Applying an SSL certificate to the Pack Station
To validate a Pack Station certificate, the certificate has to match the domain name. This requires a certificate signing request (CSR) made from a private key. A CSR can be generated with Java Keytool, Microsoft Management Console or using a reputable third-party’s own rules. The CSR is used to obtain an SSL certificate from a third-party, the certificate authority. The certificate authority should send three certificates: root certificate, intermediate certificate and main certificate.

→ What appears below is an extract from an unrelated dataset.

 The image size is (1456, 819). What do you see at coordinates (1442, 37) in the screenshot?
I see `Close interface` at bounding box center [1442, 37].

The PKCS12 files or JKS files must be added to the keystore on the Pack Station server and the eFORMz server.
NOTE: eFORMz supports PKCS12 or JKS. The Pack Station currently only supports JKS. To convert PKCS12 to JKS, use the following command:
keytool -importkeystore -srckeystore keystore.jks -destkeystore keystore.jks -deststoretype JKS
Create a directory for the keystore
Open a command prompt and type the following:
mkdir sslcert
Then cd to the newly created directory by typing the following command:
cd sslcert
Create keystore
Use the following command to create a keystore:
keytool -genkey -alias youralias -keyalg RSA -keystore yourkeystorename.jks -keysize 2048
You will be prompted to enter keystore password. The default password is changeit
. You will be asked the following questions:
What is your first and last name? [Unknown]: sales.shipfx.cloud What is the name of your organizational unit? [Unknown]: IT What is the name of your organization? [Unknown]: Minisoft What is the name of your City or Locality? [Unknown]: Snohomish What is the name of your State or Province? [Unknown]: Washington What is the two-letter country code for this unit? [Unknown]: US
To confirm accuracy, type y
or yes
and press enter. You will then be prompted to enter the key password. Press enter if you are using the default password.

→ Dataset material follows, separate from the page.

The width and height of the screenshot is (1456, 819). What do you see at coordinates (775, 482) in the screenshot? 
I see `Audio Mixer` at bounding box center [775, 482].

Generate a certificate signing request (CSR)
To generate a CSR, use the -certreq
command:
keytool -certreq -alias youralias -file yourcsrname.csr -keystore yourkeystorename.jks
Note: For general information on the creation of a CSR, consult the following post: Generate a CSR (certificate signing request) for an SSL certificate
Download certificate files
Send the certificate request to your certificate authority (CA). The CA will send you the certificate files. Once you’ve downloaded your certificate files, you’ll need to import them into the keystore.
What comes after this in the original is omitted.